* Records shown:
+---+

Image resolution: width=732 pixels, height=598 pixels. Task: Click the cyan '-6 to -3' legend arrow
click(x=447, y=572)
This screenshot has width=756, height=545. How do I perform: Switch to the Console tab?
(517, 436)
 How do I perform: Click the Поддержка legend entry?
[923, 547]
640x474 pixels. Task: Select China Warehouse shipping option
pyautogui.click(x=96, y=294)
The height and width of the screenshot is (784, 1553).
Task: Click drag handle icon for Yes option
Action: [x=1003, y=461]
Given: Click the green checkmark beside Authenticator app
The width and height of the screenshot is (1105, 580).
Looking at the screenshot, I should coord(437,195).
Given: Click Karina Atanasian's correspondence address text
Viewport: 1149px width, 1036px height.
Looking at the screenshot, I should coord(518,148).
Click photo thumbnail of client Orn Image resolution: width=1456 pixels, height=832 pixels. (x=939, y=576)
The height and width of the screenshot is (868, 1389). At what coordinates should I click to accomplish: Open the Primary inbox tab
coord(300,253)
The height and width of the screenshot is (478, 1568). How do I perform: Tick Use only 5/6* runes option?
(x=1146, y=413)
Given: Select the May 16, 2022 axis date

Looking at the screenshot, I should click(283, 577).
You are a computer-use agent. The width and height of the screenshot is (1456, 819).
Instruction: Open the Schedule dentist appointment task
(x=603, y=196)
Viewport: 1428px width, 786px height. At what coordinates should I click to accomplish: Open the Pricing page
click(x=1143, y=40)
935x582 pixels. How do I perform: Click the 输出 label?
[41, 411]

+---+

* Exercise objective: Print all of the data above again, line for line, with no changes.

* Solution for this exercise:
Image resolution: width=732 pixels, height=598 pixels. Task: Click the cyan '-6 to -3' legend arrow
click(x=447, y=572)
This screenshot has width=756, height=545. How do I perform: Switch to the Console tab?
(517, 436)
 How do I perform: Click the Поддержка legend entry?
[923, 547]
640x474 pixels. Task: Select China Warehouse shipping option
pyautogui.click(x=96, y=294)
The height and width of the screenshot is (784, 1553).
Task: Click drag handle icon for Yes option
Action: [x=1003, y=461]
Given: Click the green checkmark beside Authenticator app
The width and height of the screenshot is (1105, 580).
Looking at the screenshot, I should coord(437,195).
Given: Click Karina Atanasian's correspondence address text
Viewport: 1149px width, 1036px height.
Looking at the screenshot, I should coord(518,148).
Click photo thumbnail of client Orn Image resolution: width=1456 pixels, height=832 pixels. (x=939, y=576)
The height and width of the screenshot is (868, 1389). At what coordinates should I click to accomplish: Open the Primary inbox tab
coord(300,253)
The height and width of the screenshot is (478, 1568). How do I perform: Tick Use only 5/6* runes option?
(x=1146, y=413)
Given: Select the May 16, 2022 axis date

Looking at the screenshot, I should click(283, 577).
You are a computer-use agent. The width and height of the screenshot is (1456, 819).
Instruction: Open the Schedule dentist appointment task
(x=603, y=196)
Viewport: 1428px width, 786px height. At what coordinates should I click to accomplish: Open the Pricing page
click(x=1143, y=40)
935x582 pixels. How do I perform: Click the 输出 label?
[41, 411]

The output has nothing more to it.